5 Questions To Ask Before Working with a Retail Media Network (Part 1)
- Lauren Ridgley

- 2 days ago
- 4 min read
Retail media is booming!
Emarketer predicts ad spend will reach $100 billion by 2029.
That means one in every $5 spent on digital will be for retail media!
But before you get out your wallet, know that not all retail media comes from retail media networks (RMNs). And, not all RMNs are built the same. Some have world-class data, clean measurement, and true incrementality. Others sell expensive impressions inside a very shiny walled garden.
We're sharing the first five questions every CPG brand should ask before spending a dollar with any retail media network. These questions help you separate the platforms that actually drive incremental in-store sales from the ones that simply capture your loyal buyers and call it a win.
We are not anti-RMN. We are pro-transparency and efficacy!
If your RMN partner can’t answer these, you’re not evaluating a media network — you’re evaluating a high-CPM ad unit with a loyalty card attached.
1. Is there a minimum spend?

Why this matters: Minimums determine whether even a test makes sense — some RMNs quietly bundle requirements per channel or reporting access. If the minimum is too high, you might waste budget before you prove value.
What to listen for:
Does the RMN differentiate minimums by channel (e.g. onsite search vs. display vs. offsite)?
Is there a separate minimum spend to access closed-loop reporting / attribution?
Is the minimum “suggested” or enforced — and how negotiable is it?
2. How do you measure incrementality?

Why this matters: Incrementality determines whether the RMN is driving net new sales, not just capturing conversions that would have happened anyway. As the space matures, brands are increasingly demanding proof of incremental lift—and they should be.
What to listen for:
Do they run a proper test vs. control / holdout experiment, or rely on modeled attribution? A credible RMN should support controlled-lift testing. If they don't, there are better independent methods to measure incrementality (we prefer third party measurement anyhow)
Is incrementality adding "new to brand" customers who are just outside of the measurement window? How long between purchases before someone is considered lapsed?
Who conducts the measurement — internal team or third-party (e.g. a recognized measurement partner)? Independent measurement (like ours) adds credibility.
3. What specific shoppers can I target with your data?

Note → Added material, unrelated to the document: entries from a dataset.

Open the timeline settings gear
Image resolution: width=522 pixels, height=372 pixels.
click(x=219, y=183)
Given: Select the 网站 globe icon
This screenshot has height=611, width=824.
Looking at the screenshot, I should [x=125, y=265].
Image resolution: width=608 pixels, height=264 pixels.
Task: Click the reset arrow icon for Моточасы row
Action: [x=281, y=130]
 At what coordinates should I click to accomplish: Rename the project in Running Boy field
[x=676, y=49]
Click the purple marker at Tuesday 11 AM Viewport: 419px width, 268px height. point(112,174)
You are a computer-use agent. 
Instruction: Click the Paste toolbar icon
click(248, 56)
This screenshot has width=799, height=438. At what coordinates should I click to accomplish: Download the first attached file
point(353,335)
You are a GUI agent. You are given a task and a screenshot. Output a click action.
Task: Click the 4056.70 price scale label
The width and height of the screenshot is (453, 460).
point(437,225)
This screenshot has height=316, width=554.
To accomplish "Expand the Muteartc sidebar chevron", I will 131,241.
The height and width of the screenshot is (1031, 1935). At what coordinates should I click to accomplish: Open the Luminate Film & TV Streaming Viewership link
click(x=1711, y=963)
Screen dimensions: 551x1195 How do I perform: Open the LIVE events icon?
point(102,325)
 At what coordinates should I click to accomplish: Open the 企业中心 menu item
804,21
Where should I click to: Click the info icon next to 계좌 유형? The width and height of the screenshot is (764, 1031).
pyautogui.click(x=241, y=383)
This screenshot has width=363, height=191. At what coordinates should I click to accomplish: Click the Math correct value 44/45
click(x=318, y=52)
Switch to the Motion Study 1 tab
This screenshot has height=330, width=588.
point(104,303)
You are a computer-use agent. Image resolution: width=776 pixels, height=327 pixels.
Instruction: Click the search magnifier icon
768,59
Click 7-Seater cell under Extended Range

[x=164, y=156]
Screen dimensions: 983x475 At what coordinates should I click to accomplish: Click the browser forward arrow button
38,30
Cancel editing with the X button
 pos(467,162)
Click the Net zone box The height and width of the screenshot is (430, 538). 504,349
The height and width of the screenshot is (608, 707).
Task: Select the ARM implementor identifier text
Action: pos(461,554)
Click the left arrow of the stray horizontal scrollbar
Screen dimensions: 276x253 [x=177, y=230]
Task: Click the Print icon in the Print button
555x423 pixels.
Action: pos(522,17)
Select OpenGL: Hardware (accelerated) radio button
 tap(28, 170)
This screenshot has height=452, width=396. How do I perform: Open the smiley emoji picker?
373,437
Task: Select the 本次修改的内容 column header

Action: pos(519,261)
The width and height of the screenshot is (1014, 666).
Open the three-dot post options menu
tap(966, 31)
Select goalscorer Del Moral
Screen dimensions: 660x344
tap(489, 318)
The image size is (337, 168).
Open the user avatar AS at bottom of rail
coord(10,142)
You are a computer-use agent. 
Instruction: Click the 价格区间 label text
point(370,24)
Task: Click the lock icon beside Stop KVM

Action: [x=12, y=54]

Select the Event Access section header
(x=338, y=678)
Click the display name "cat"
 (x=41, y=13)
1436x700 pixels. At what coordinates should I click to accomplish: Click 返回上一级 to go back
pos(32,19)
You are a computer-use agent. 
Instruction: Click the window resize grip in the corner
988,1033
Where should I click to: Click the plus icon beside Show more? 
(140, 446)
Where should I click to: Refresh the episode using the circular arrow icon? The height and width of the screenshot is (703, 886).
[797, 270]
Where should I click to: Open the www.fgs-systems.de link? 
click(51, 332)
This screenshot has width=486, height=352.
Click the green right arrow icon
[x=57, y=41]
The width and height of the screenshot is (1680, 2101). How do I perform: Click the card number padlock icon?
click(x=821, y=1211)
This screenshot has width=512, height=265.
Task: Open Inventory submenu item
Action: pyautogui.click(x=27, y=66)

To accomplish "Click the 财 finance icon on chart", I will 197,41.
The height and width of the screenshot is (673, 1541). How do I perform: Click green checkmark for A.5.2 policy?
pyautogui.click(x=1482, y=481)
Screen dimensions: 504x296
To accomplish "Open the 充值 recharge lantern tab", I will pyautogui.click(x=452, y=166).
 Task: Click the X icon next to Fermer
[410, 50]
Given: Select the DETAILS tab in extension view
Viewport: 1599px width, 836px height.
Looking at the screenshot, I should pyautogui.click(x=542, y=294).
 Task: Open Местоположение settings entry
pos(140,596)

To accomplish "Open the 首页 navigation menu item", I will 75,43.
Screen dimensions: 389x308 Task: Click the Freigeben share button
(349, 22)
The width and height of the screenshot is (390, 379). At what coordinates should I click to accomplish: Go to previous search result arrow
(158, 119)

Why this matters: Targeting quality is the crux of RMN value. If data is too broad or generic, you’re effectively paying premium rates for low-intent or already-loyal shoppers — not incremental opportunity.
What to listen for:
How granular is targeting? Can you reach heavy buyers, lapsed buyers, switchers, new-to-category consumers?
Can you target across categories or complementary categories (e.g. snack buyers + beverage buyers)?
How often are audiences refreshed (daily, weekly, monthly)? — the fresher, the better to catch buyers at key moments.
What classifies someone as a lapsed customer? A heavy-buyer?
Are these audiences built off loyalty card data? If so, what percent of shoppers are part of the loyalty card pool?
4. What ad formats are available?

Why this matters: RMNs vary drastically in the surfaces they activate: some offer only onsite display; others offer full omnichannel — onsite search, offsite programmatic, in-store, CTV. If you don’t clarify this upfront, you could miss out on valuable reach or overpay for limited formats.
The most powerful RMNs can use customer data to reach them in lean-back environments to drive awareness, recall and brand-preference.
What to listen for:
Onsite options: sponsored products, search ads, PDP placements, display, video.
Offsite/digital: programmatic banners, social retargeting, CTV, DSP-based buying if they offer it.
In-store media: digital signage, kiosks, checkout screens, audio/DOOH — especially important for brands with heavy brick-and-mortar penetration.
5. Is the CPM (or rate) premium worth it vs. a third-party behavioral data partner (e.g. non-RMN DSP)?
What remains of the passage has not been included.